Yes, but that is an entirely different issue: See https://gitlab.haskell.org/ghc/ghc/-/issues/13964, https://gitlab.haskell.org/ghc/ghc/-/issues/20311 and my problems in https://gitlab.haskell.org/ghc/ghc/-/merge_requests/4116#note_301577 and following. Help is appreciated there, I don't know how to get the necessary information in `DsM`. Would need to poke at `mi_exports`, which is quite unreachable at that point. I'd probably have to add a field to the `DsGblEnv`.

I agree that Integer is another nail in the coffin, but only by coincidence. As I said in the issue, if you do an EmptyCase on `Integer` (which you rarely should do), then you'd be presented with the abstract constructors in GHC 8.8, too.

As for the issue at hand, I'll go for "case split on EmptyCase only", which should get back the behavior from 8.8.

------ Originalnachricht ------
Von: "Vladislav Zavialov" <vladis...@serokell.io>
An: "Oleg Grenrus" <oleg.gren...@iki.fi>
Cc: "ghc-devs" <ghc-devs@haskell.org>
Gesendet: 10.11.2021 10:51:03
Betreff: Re: Case split uncovered patterns in warnings or not?

Integer is an interesting example. I think it reveals another issue: 
exhaustiveness checking should account for abstract data types. If the 
constructors are not exported, do not case split.

- Vlad

 On 10 Nov 2021, at 12:48, Oleg Grenrus <oleg.gren...@iki.fi> wrote:

 It should not. Not even when forced.

 I have seen an `Integer` constructors presented to me, for example:

     module Ex where

     foo :: Bool -> Integer -> Integer
     foo True i = i

 With GHC-8.8 the warning is good:

     % ghci-8.8.4 -Wall Ex.hs
     GHCi, version 8.8.4: https://www.haskell.org/ghc/  :? for help
     Loaded GHCi configuration from /home/phadej/.ghci
     [1 of 1] Compiling Ex               ( Ex.hs, interpreted )

     Ex.hs:4:1: warning: [-Wincomplete-patterns]
         Pattern match(es) are non-exhaustive
         In an equation for ‘foo’: Patterns not matched: False _
       |
     4 | foo True i = i
       | ^^^^^^^^^^^^^^

 With GHC-8.10 is straight up awful.
 I'm glad I don't have to explain it to any beginner,
 or person who don't know how Integer is implemented.
 (9.2 is about as bad too).

     % ghci-8.10.4 -Wall Ex.hs
     GHCi, version 8.10.4: https://www.haskell.org/ghc/  :? for help
     Loaded GHCi configuration from /home/phadej/.ghci
     [1 of 1] Compiling Ex               ( Ex.hs, interpreted )

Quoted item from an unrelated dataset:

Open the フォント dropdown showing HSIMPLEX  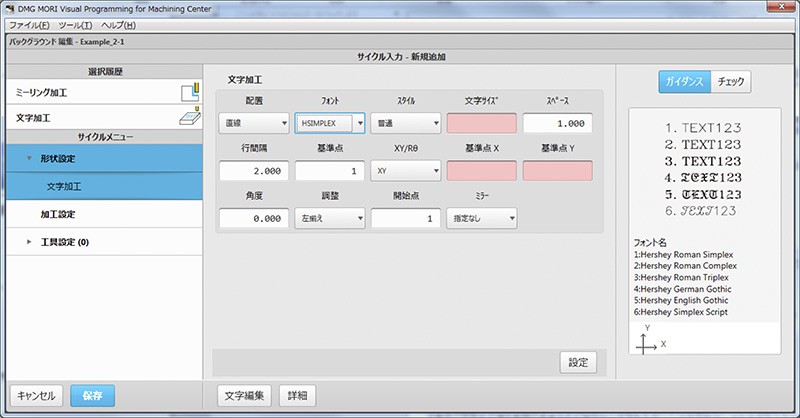coord(329,123)
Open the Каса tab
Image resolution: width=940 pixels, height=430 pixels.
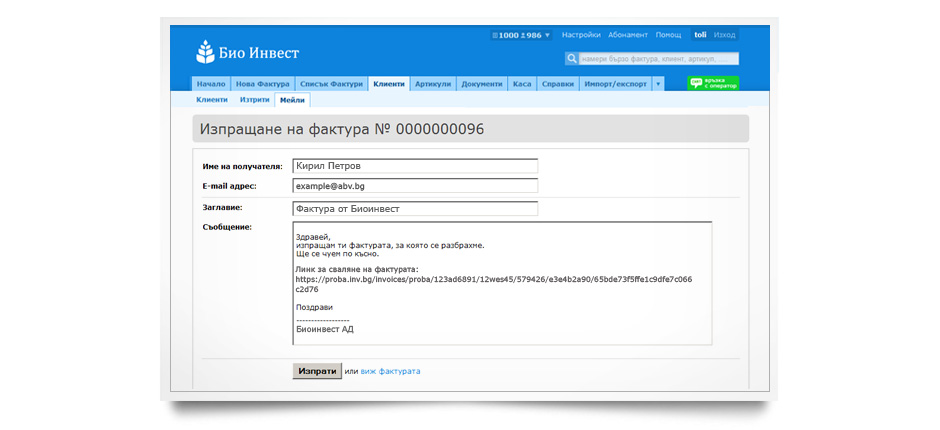(x=522, y=84)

     Ex.hs:4:1: warning: [-Wincomplete-patterns]
         Pattern match(es) are non-exhaustive
         In an equation for ‘foo’:
             Patterns not matched:
                 False (integer-gmp-1.0.3.0:GHC.Integer.Type.S# _)
                 False (integer-gmp-1.0.3.0:GHC.Integer.Type.Jp# _)
                 False (integer-gmp-1.0.3.0:GHC.Integer.Type.Jn# _)
       |
     4 | foo True i = i
       | ^^^

 - Oleg


 On 9.11.2021 15.17, Sebastian Graf wrote:
 Hi Devs,

 In https://gitlab.haskell.org/ghc/ghc/-/issues/20642 we saw that GHC >= 8.10 
outputs pattern match warnings a little differently than it used to. Example from 
there:

 {-# OPTIONS_GHC -Wincomplete-uni-patterns #-}

 foo :: [a] -> [a]
 foo [] = []
 foo xs = ys
   where
   (_, ys@(_:_)) = splitAt 0 xs

 main :: IO ()
 main = putStrLn $ foo $ "Hello, coverage checker!"
 Instead of saying



 ListPair.hs:7:3: warning: [-Wincomplete-uni-patterns]
     Pattern match(es) are non-exhaustive
     In a pattern binding: Patterns not matched: (_, [])



 We now say



 ListPair.hs:7:3: warning: [-Wincomplete-uni-patterns]
     Pattern match(es) are non-exhaustive
     In a pattern binding:
         Patterns of type ‘([a], [a])’ not matched:
             ([], [])
             ((_:_), [])



 E.g., newer versions do (one) case split on pattern variables that haven't 
even been scrutinised by the pattern match. That amounts to quantitatively more 
pattern suggestions and for each variable a list of constructors that could be 
matched on.
 The motivation for the change is outlined in 
https://gitlab.haskell.org/ghc/ghc/-/issues/20642#note_390110, but I could 
easily be swayed not to do the case split. Which arguably is less surprising, 
as Andreas Abel points out.

 Considering the other examples from my post, which would you prefer?